For a detailed description of the estimation methodology, see Capello and Lenzi (2013b).
- 2.
In the original article the second dimension is labeled Commercial Innovation. However, in order to better illustrate the underlying concept, the present article denotes this dimension as Commercial Viability of Innovation.
- 3.
Original innovation data for only 45 regions can be employed in the analysis. This is because CIS data and RIS data have to be available at the same NUTS level, which is not the case for some regions used in Siller et al. (2014).
- 4.
CIS data for Germany, the Czech Republic and the United Kingdom are based on the NACE rev. 2 divisions for CIS core and additional coverage as set out in the CIS2008 methodological recommendations, whereas the data for Austria include only the CIS core-coverage industries. For information regarding the Nomenclature statistique des activités économiques dans la Communauté européenne (NACE), see: http://ec.europa.eu/eurostat/web/nace-rev2. For information regarding the CIS methodological recommendations, see: http://ec.europa.eu/eurostat/cache/metadata/en/inn_cis2_esms.htm.
- 5.
Regional values were calculated for both reference years. However, only results for the year 2010 are presented and discussed in this article. Results for the reference year 2008 can be made available by the authors on request.
- 6.
Indicators from the CIS consider only small and medium enterprises (SME) within the regional CIS samples. Consequently, all firms with more than 249 enterprises are excluded.
- 7.
The EU Member States Cyprus, Estonia, Latvia, Lithuania, Luxembourg and Malta are not included in the RIS dataset.
- 8.
More specifically, the following indicators (regions) are missing: Non-R&D innovation expenditures (all regions of the UK); Non-technological innovators (all regions of Switzerland); public and business R&D expenditures (all regions of Greece); EPO patent applications (the two Spanish exclaves Melilla and Ceuta and the two Finnish regions East and North Finland) and employment in knowledge-intensive services (the French Overseas Departments and Territories). Since Annex 5 of the RIS2012 report presents data for these indicators without missing values, these data are used to produce estimates of the missing values using OLS regressions.
- 9.
The RIS includes data for Austria at the NUTS1 level. However, this NUTS level is very artificial and the historically evolved level corresponds to NUTS2 (Bundesländer). In order to account for this, Austrian RIS data are converted from the NUTS1 to the NUTS2 level by using original CIS and Eurostat data and applying the following steps: Firstly, the CIS/Eurostat variable is power-transformed using the same parameter as used for the relative variable in the RIS2014 (Hollanders et al. 2014). Secondly, the RIS values for Austrian NUTS2 regions are calculated by transferring the percentage deviation of original values for NUTS2 regions from the corresponding value for the NUTS1 region.
- 10.
Localisation and urbanisation economies refer to different effects resulting from the agglomeration of firms.

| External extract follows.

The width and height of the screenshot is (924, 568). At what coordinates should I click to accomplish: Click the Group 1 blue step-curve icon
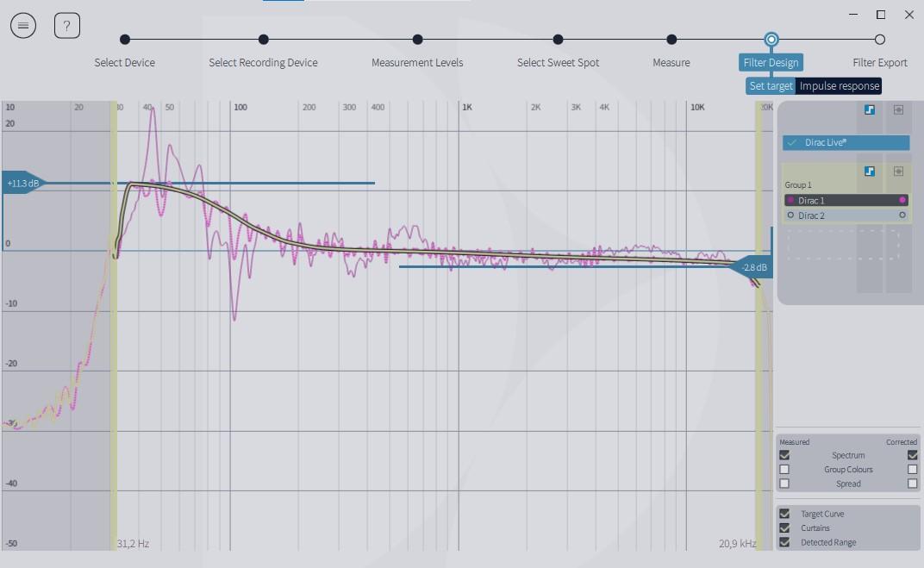871,172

The former arise from the spatial concentration of firms from the same industries, whereas the latter refers to benefits due to the agglomeration of firms from different industries. Localisation economies are predominantly found in cluster-type agglomerations, whereas urbanisation economies are associated with densely populated areas, such as cities.
- 11.
The computation is performed firstly, by multiplying the proportion of explained variance for each dimension shown in Table 4 by the R2 values from the regressions, where values for the respective dimension are employed as dependent variables (Table A.2), and secondly, by summing up the resulting percentage values for all three dimensions.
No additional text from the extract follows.